4.3 EENVOUDIGE INDELINGEN
Progressief en conservatief
Progressief heeft in de politiek de betekenis van vooruitstrevend. Progressieve politici benadrukken de gebreken in de samenleving en pleiten voor grondige veranderingen en hebben daarom vaak contacten met actiegroepen.
Conservatief heeft de betekenis van behoudend. Conservatieve politici benadrukken met name datgene wat al is bereikt. Zij hebben daarom meer aandacht voor de traditionele waarden en normen als gehoorzaamheid en trouw en houden graag de regelingen in ons land bij het oude.
Reactionair: oude regels die inmiddels door moderne bepalingen zijn vervangen te herstellen.
Links en recht
Politiek links sluit direct aan op de progressieve uitgangspunten. Maar daarbij benadrukt links ook het uitgangspunt van gelijk(waardig)heid.
Links komt met name op voor mensen met een achterstandspositie omdat deze partijen nadruk leggen op gelijke kansen voor iedereen op onderwijs, inkomen en werk.
Politiek rechts sluit vaak aan bij de conservatieve uitgangspunten. Rechts legt daarbij de nadruk op (persoonlijke en economische) vrijheid. Iedereen moet zoveel mogelijk hun eigen zaakjes kunnen regelen. Rechts is tegenstander van een te grote nadruk van gelijke behandeling van mensen. De prikkel verdwijnt om eigen initiatief te nemen.
Het politieke midden
Vroeger waren de verschillen tussen linkse en rechtse partijen erg groot. Nu trekken partijen steeds meer naar het midden. En hebben ze niet alleen maar standpunten uitsluitend links of rechts.
4.4 LIBERALISME
Sleutelbegrippen in de liberale traditie zijn: vrijheid individuele verantwoordelijkheid en verdraagzaamheid.

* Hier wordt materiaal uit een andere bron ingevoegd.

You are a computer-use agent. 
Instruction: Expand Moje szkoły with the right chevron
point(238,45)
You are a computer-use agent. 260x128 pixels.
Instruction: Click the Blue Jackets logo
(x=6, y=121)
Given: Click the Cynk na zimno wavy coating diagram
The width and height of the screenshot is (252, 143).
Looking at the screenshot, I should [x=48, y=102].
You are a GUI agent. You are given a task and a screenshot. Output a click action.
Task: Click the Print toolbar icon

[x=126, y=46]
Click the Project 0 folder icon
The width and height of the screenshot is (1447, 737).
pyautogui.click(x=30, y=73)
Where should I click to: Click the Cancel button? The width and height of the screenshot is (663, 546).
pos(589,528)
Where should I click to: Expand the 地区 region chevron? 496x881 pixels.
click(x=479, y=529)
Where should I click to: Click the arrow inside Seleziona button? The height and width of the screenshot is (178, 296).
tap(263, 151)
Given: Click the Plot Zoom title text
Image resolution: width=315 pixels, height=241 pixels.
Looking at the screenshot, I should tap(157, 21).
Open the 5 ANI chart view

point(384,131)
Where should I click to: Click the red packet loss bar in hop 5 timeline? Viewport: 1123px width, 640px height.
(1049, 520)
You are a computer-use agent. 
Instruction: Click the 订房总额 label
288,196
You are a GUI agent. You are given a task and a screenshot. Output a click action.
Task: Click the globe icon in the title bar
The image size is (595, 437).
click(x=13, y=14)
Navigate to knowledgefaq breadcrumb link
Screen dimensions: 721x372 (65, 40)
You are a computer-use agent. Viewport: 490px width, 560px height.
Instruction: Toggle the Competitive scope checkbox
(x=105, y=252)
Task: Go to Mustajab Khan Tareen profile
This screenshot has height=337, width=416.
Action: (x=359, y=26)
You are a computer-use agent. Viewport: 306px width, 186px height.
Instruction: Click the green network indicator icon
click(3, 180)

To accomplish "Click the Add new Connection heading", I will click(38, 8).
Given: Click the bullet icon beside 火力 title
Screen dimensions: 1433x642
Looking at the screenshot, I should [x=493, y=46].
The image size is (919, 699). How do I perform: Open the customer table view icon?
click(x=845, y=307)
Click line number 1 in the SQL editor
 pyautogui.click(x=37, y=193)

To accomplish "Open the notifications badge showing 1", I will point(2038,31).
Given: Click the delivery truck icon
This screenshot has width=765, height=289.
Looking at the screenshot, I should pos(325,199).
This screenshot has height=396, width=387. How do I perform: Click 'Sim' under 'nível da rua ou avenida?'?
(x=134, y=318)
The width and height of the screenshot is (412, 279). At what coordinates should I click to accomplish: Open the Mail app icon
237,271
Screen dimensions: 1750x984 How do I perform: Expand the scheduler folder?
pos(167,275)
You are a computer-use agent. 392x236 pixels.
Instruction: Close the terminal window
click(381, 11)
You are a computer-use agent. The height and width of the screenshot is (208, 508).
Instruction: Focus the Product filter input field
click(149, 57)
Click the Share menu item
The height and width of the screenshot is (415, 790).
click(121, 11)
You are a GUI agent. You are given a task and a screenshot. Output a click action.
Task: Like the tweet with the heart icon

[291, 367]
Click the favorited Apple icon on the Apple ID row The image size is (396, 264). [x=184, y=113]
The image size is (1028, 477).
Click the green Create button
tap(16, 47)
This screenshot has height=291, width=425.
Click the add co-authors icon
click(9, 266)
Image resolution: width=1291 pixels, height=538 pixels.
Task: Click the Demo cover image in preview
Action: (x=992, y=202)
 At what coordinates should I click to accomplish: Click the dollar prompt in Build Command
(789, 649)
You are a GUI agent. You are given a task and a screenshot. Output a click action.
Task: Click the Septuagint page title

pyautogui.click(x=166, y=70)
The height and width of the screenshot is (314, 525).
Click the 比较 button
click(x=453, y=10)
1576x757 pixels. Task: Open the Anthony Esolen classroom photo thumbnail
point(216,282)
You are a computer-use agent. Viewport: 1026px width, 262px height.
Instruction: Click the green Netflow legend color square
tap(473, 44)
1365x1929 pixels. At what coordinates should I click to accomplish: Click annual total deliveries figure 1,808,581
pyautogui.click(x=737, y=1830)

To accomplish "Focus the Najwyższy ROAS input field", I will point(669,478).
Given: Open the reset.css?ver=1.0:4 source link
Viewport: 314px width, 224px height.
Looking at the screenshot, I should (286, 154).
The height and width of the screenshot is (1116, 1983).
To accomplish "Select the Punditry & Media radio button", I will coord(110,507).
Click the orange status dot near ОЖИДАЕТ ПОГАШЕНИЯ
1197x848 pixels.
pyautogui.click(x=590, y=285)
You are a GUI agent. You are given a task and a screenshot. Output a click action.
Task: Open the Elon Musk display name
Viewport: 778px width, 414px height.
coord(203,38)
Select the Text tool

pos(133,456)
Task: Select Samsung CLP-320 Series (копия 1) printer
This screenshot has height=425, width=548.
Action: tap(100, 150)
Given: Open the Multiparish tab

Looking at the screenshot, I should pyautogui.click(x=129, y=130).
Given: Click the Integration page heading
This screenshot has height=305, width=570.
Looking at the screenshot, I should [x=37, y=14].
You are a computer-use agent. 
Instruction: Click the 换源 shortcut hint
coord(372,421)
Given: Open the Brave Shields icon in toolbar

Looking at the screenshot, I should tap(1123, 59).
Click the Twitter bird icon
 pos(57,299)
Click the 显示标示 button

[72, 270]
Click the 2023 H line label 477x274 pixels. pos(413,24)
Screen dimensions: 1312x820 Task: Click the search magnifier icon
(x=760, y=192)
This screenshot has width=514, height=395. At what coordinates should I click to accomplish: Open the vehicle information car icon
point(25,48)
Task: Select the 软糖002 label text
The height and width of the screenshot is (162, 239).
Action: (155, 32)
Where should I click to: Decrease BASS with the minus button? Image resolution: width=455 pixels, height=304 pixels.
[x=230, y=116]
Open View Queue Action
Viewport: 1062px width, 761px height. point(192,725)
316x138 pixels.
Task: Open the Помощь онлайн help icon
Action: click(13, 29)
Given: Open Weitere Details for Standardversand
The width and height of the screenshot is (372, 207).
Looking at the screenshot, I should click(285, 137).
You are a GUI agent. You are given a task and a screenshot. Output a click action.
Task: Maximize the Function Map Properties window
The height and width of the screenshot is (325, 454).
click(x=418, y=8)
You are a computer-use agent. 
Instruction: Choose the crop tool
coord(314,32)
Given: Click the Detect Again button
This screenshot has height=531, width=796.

Opvattingen van het liberalisme. Wat goed is voor het individu is goed voor de maatschappij. Mensen zijn niet gelijk maar wel gelijkwaardig. Zij moeten elkaars opvattingen respecteren.
Kenmerken van het liberalisme
• Economische vrijheid.
• Politieke vrijheid
• Het rationalistisch individualisme. Dat wil zeggen dat liberalen ervan uitgaan dat wanneer iedereen zijn eigenbelang nastreeft, dat voor de gehele samenleving het beste resultaat oplevert. Zo zal concurrentie tussen bedrijven mensen prikkelen om meer prestaties te leveren, en het bedrijf nog beter te organiseren en te vernieuwen.
Zo weinig mogelijk overheidsbemoeienis.
4.5 SOCIALISME
Het socialisme wordt vooral gekenmerkt door het streven naar gelijkheid.
Het socialisme was een stroming die zich juist wel het lot van de arbeiders aantrok.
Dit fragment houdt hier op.